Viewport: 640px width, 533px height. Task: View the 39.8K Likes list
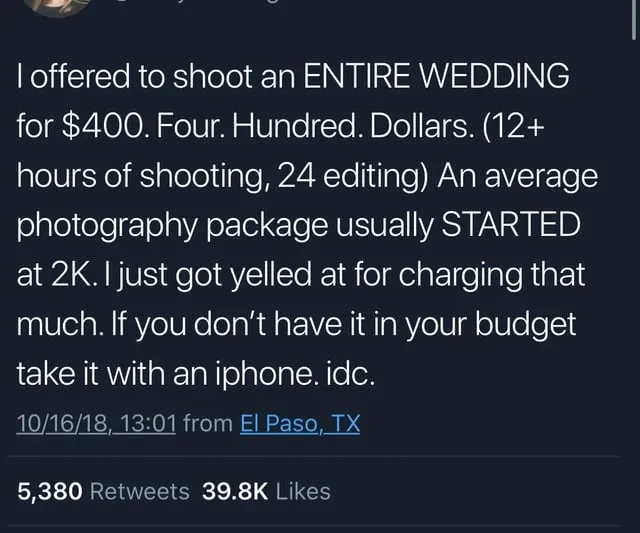click(266, 491)
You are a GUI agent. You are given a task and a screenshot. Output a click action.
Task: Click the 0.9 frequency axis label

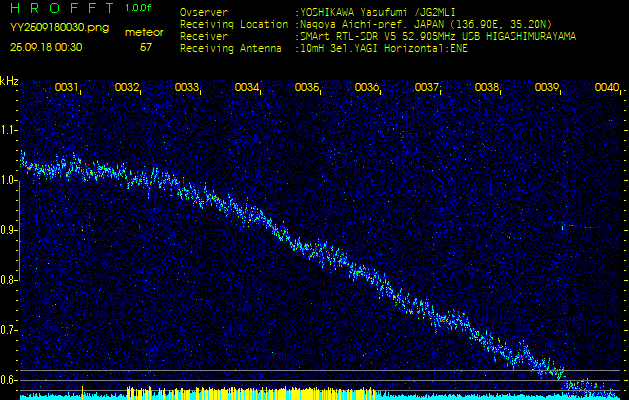coord(9,230)
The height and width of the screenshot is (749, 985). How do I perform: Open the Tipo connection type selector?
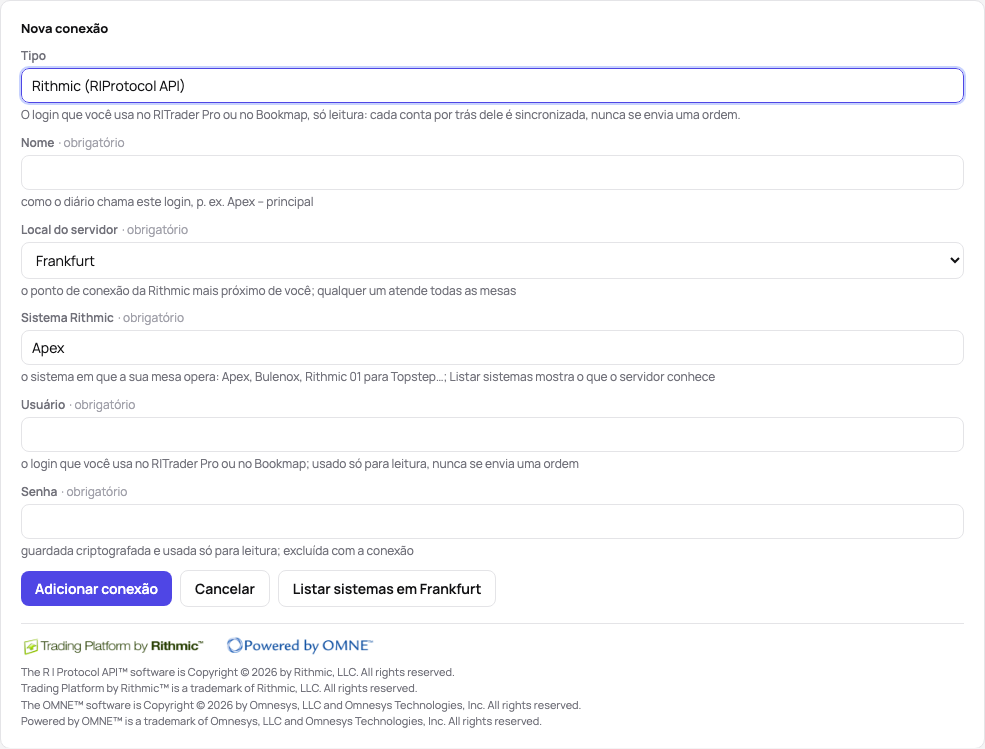pos(492,85)
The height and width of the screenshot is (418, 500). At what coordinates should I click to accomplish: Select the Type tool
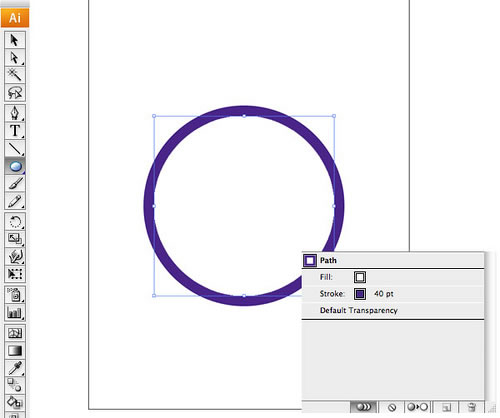(15, 131)
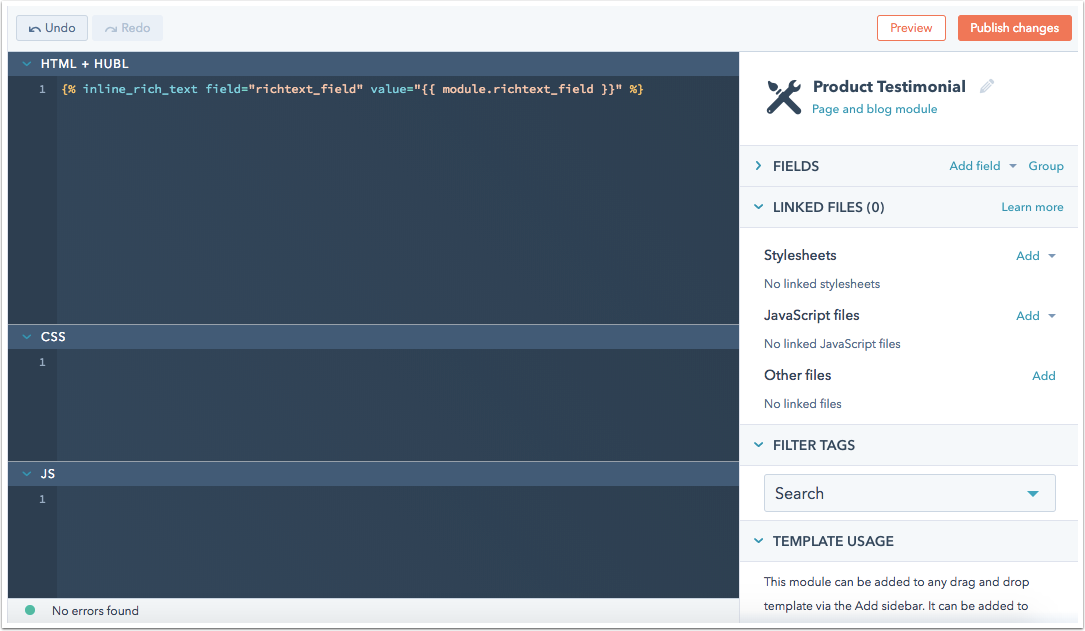Click the green status dot indicator
This screenshot has height=631, width=1085.
tap(30, 610)
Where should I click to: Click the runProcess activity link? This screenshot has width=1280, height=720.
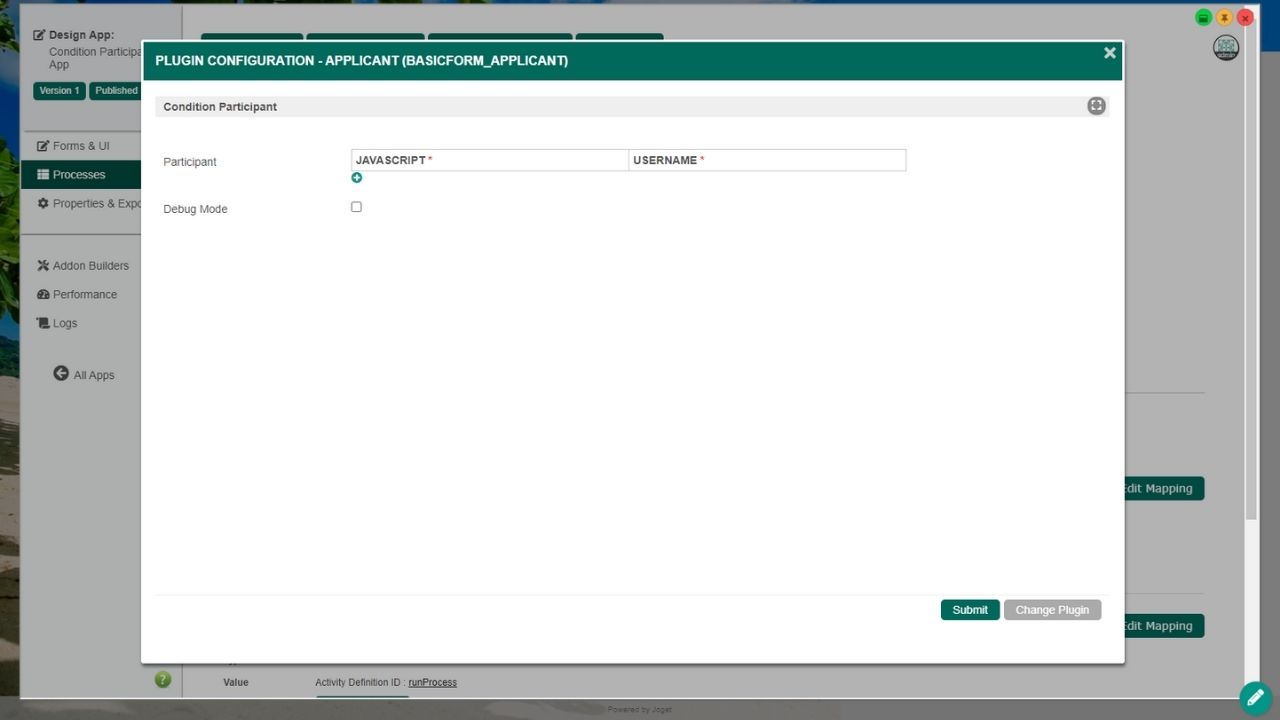432,683
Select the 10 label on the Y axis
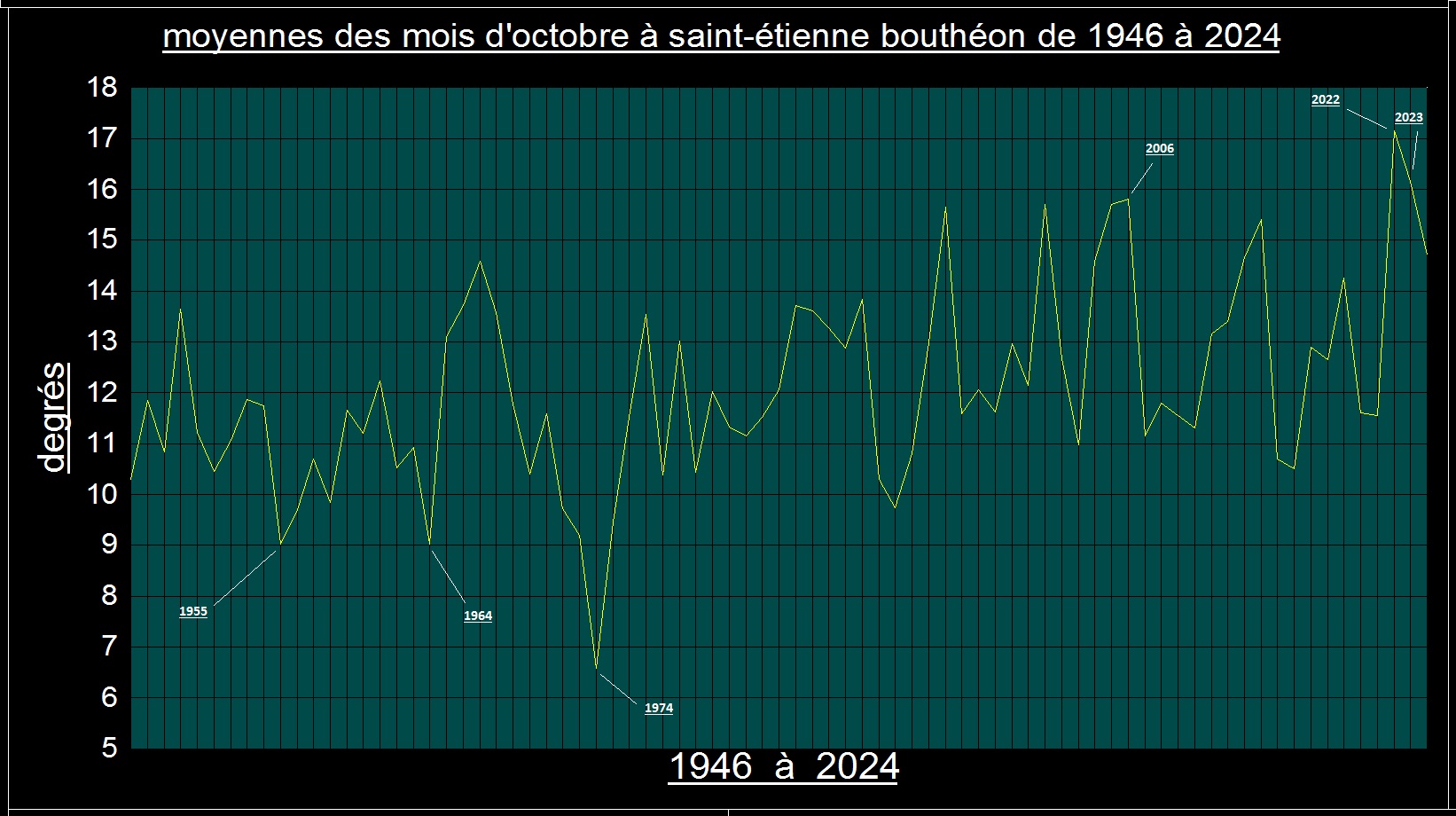This screenshot has height=816, width=1456. coord(102,494)
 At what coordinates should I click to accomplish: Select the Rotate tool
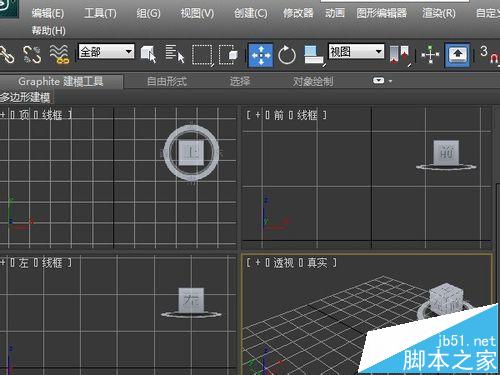pos(287,55)
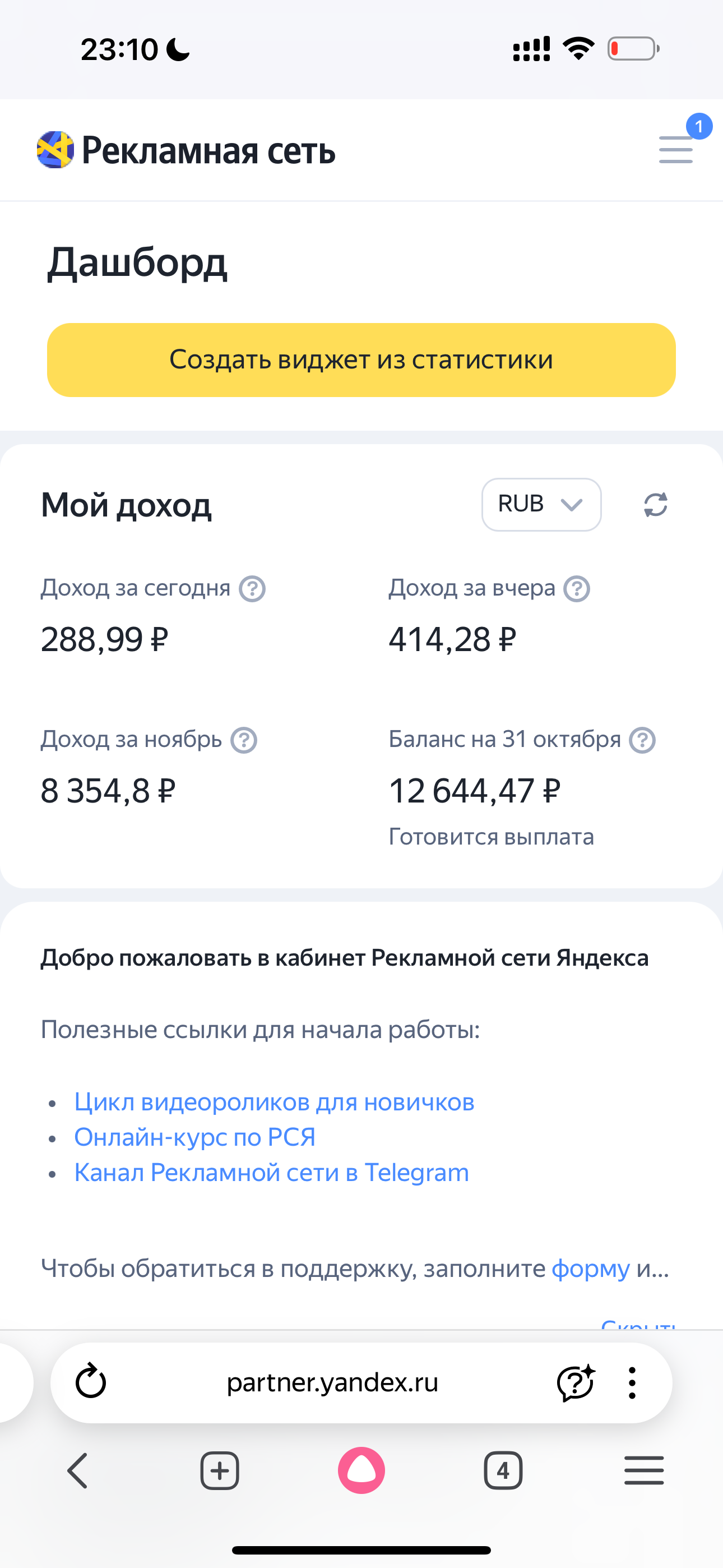This screenshot has width=723, height=1568.
Task: Reload page using browser refresh icon
Action: click(x=91, y=1382)
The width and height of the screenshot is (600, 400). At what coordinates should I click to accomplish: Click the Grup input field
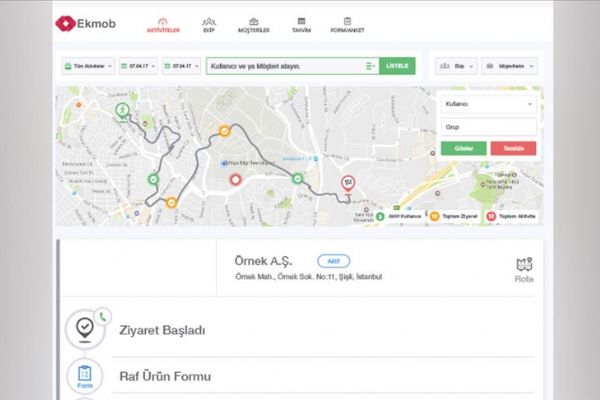click(x=487, y=127)
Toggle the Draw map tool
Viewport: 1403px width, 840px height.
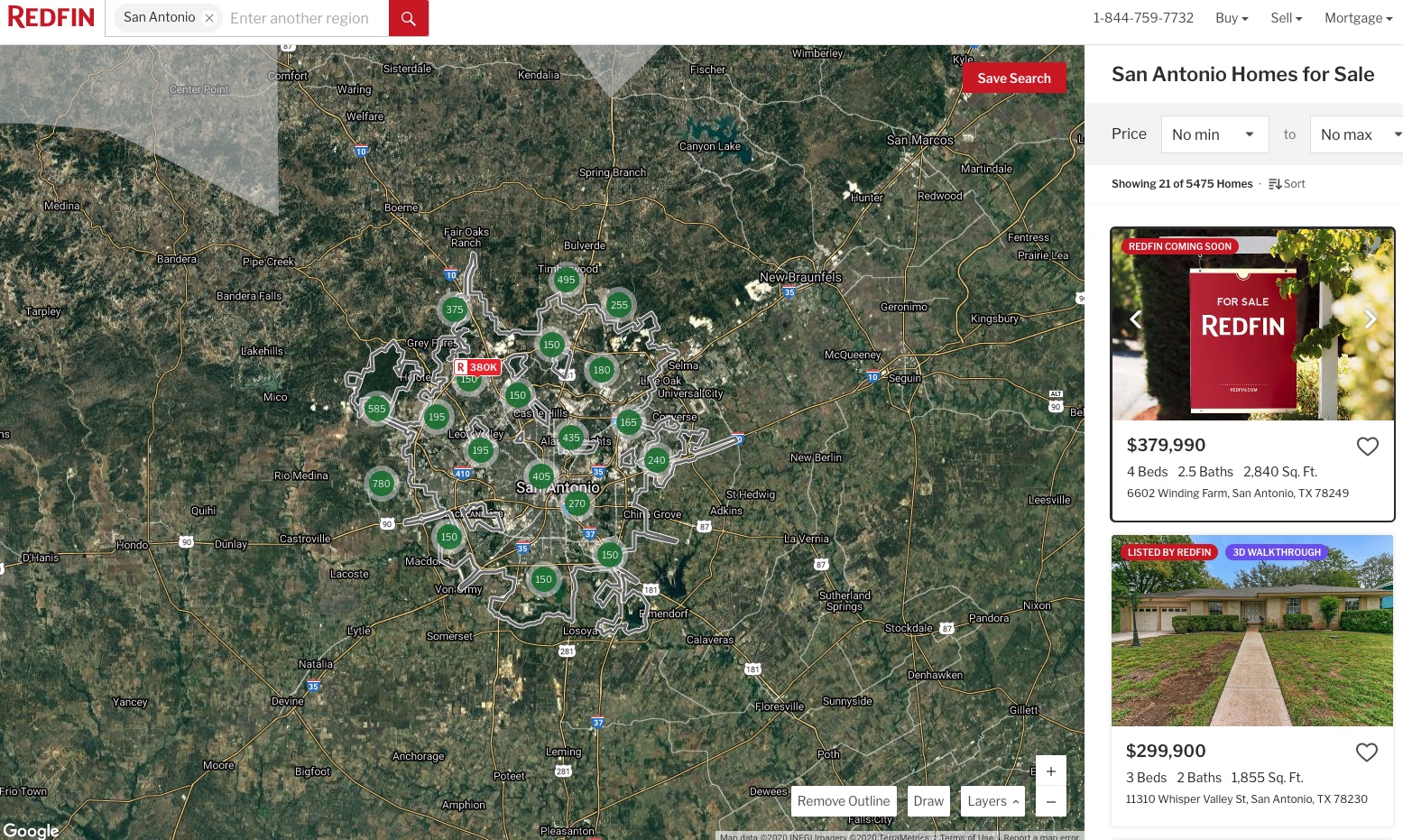(x=928, y=801)
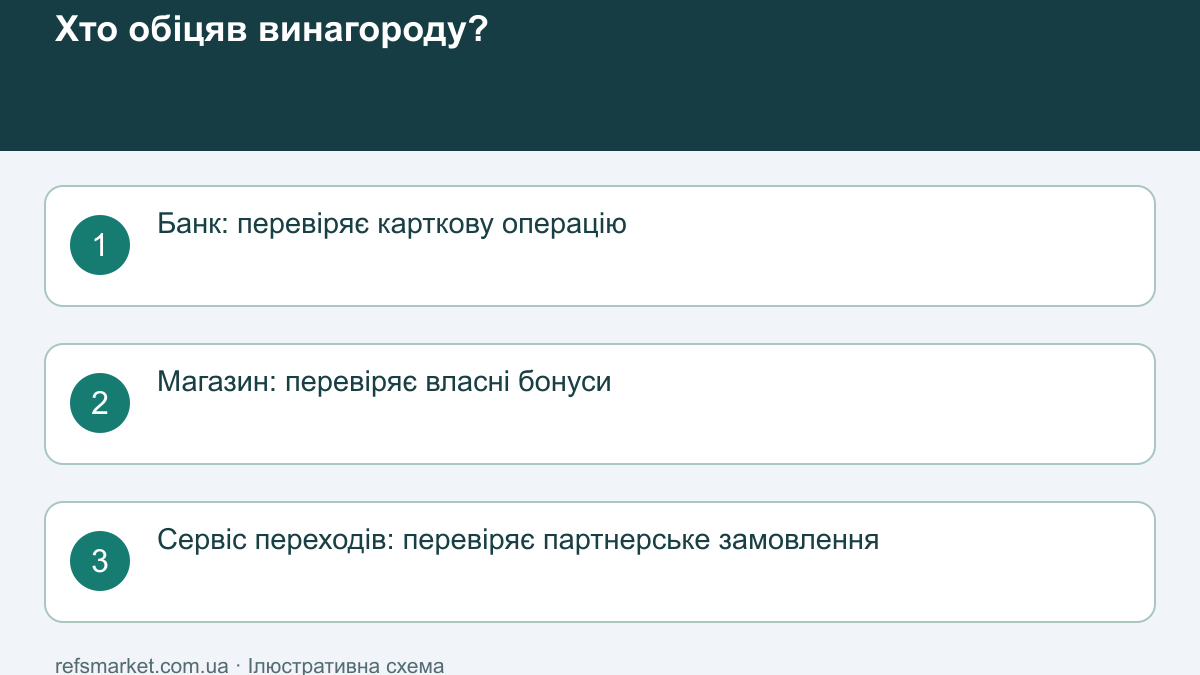Select the 'Сервіс переходів' item text
The height and width of the screenshot is (675, 1200).
(x=518, y=540)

════════════════════

Produce an exact copy of the lines from the line containing "the Rotate tool" through the last line of the records, with no pictures and no other text.

 At what coordinates should I click to accomplish: Select the Rotate tool
pos(287,55)
This screenshot has width=723, height=1568.
Task: Reload page using browser refresh icon
Action: click(x=91, y=1382)
The width and height of the screenshot is (600, 400). At what coordinates should I click to accomplish: Click the Grup input field
click(x=487, y=127)
Toggle the Draw map tool
Viewport: 1403px width, 840px height.
(x=928, y=801)
Select the 'Сервіс переходів' item text
The height and width of the screenshot is (675, 1200).
(x=518, y=540)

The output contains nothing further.